### EXERCISE DIRECTIONS
The expected answer is the set of lines in the data below between the line holding "Given: Click the question" and the line holding "This screenshot has height=404, width=868.", inclusive, written out exactly.

### DATA FOR THIS EXERCISE
★ ★ ★ ★ ★
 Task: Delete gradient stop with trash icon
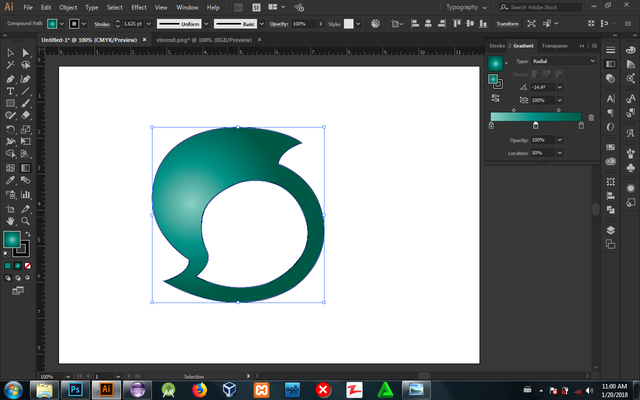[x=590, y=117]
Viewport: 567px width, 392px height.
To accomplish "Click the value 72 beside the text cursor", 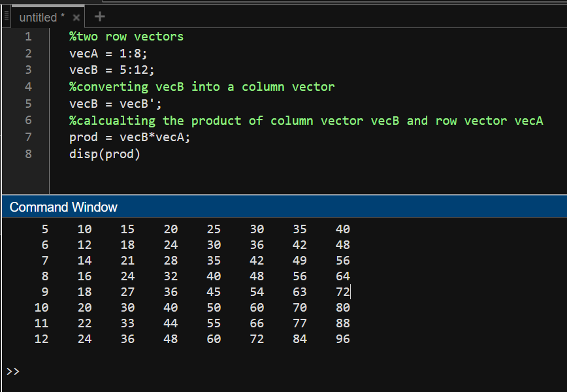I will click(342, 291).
★ ★ ★ ★ ★
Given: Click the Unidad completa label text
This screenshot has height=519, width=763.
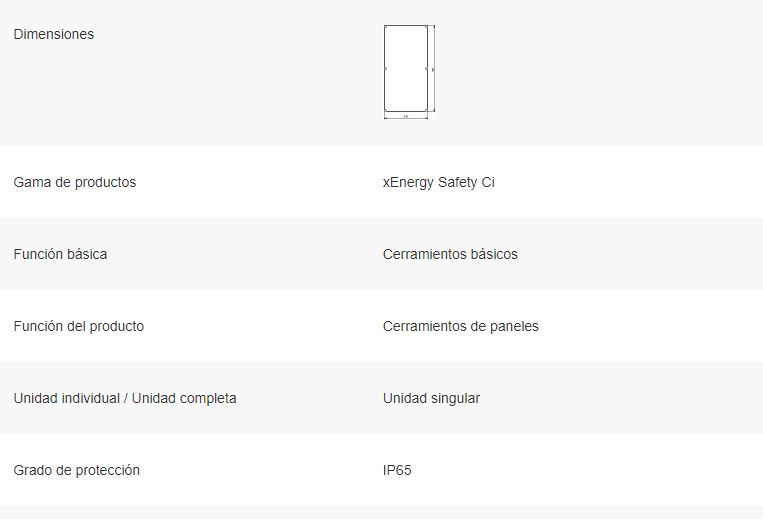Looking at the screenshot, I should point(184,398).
★ ★ ★ ★ ★
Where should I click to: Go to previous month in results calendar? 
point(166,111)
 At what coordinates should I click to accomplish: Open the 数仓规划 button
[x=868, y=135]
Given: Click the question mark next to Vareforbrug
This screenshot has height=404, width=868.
★ ★ ★ ★ ★
### SOLUTION TO THE PROBLEM
Given: Click the question mark next to Vareforbrug
This screenshot has height=404, width=868.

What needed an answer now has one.